• [Required work]:
1 - Revise the comment thread on Trump and the meaning of "dictator," starting with "Trump can say" and going on through "policy is available.", replacing "blowhard" with "windbag".
2 - Continue the comment thread on Trump and the meaning of "dictator" from the point where it stops.

*** Supplied passage Section Begins ***

Making your comment confirms you do not believe the hyperbole nature of the comment. If he was a "full-blown dictator" you would never be making it, you'd be too afraid.
That isn't what dictator means, Bob. Try harder.
"That isn’t what dictator means"
"Thus, in modern usage, the term "dictator" is generally used to describe a leader who holds or abuses an extraordinary amount of personal power. Dictatorships are often characterised by some of the following: suspension of elections and civil liberties; proclamation of a state of emergency; rule by decree; repression of political opponents; not abiding by the rule of law procedures, and cult of personality." wikipedia
"suspension of ...civil liberties; ... repression of political opponents"
Please show me a dictatrship which does not employ a secret police and arrest or kill political opponents.
Someone said back during the 2016 campaign that Trump's detractors take him literally but not seriously while his supporters take his seriously but not literally. I find it astonishing that Lathrop is still doing the same thing.
Trump can say any damn thing he wants. But until he acts on it, he's a blowhard, not a dictator.
Exactly. Even a lot of his supporters are willing to say he's a blowhard. We're just willing to endure it as long as nobody better on policy is available.

*** Supplied passage Section Ends ***
*** Material provided Section Begins ***

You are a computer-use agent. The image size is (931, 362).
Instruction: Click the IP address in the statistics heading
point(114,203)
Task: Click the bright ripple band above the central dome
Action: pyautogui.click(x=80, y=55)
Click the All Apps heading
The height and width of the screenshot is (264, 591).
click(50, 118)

*** Material provided Section Ends ***

• [Answers in order]:
1 -
Trump can say any damn thing he wants. But until he acts on it, he's a windbag, not a dictator.
Exactly. Even a lot of his supporters are willing to say he's a windbag. We're just willing to endure it as long as nobody better on policy is available.

2 -
Brett,
I can think of about 150 ultra-right Republican politicians who would be just as consistent on conservative policy as Trump, with the benefit of not being pathological liars, sexual molesters, insane, or delusional. All it would have taken in 2016, or every year since, is to form a consensus as to a "Trump, but with integrity" alternative. We Republicans have no one to blame for Trump but ourselves.
None of whom would have won in 2016.
Last GOP wins in the 3 states that decided it. Wisconsin 1984, Michigan and Pennsylvania 1988.
Jeb Bush would have cleaned Hillary's clock. Marco Rubio very likely the same. We are, of course, playing a speculative game...you and I have NO IDEA how the electorate would have responded to either of those two, running without the corrosive effect of Trump cutting them down to his moronic followers/acolytes.
And, Brett's premise did not talk about, "Who would have been a better candidate in terms of winning an election?" He specifically framed the question as, "We're backing Trump only because he was so uniquely good at articulating values on policies we care about." It's the latter premise that is, objectively, wrong on its face.
Brett,
We are beyond policy disputes. He's not just a blowhard. He's a menace.
until he acts on it
"The threat is stronger than its execution." - Aron Nimzovitch
But he is acting on his aspirations to be a dictator. Firing IG's because he doesn't like them doing their job? Punishing Amazon because he doesn't like the WaPo's reporting? Demanding that officials pledge absolute loyalty, and issue statements just short of worship? Appointing unqualified family members and cronies to important jobs?
Sure. Kushner is just the guy to head up Middle East peace efforts, and Covid-19 vaccine development, and who knows what else.
Look, Rossami. The guy wants to be a dictator. He has no notion of any limit on his powers. To support him, to vote for him in November, is to vote to send the country down the drain.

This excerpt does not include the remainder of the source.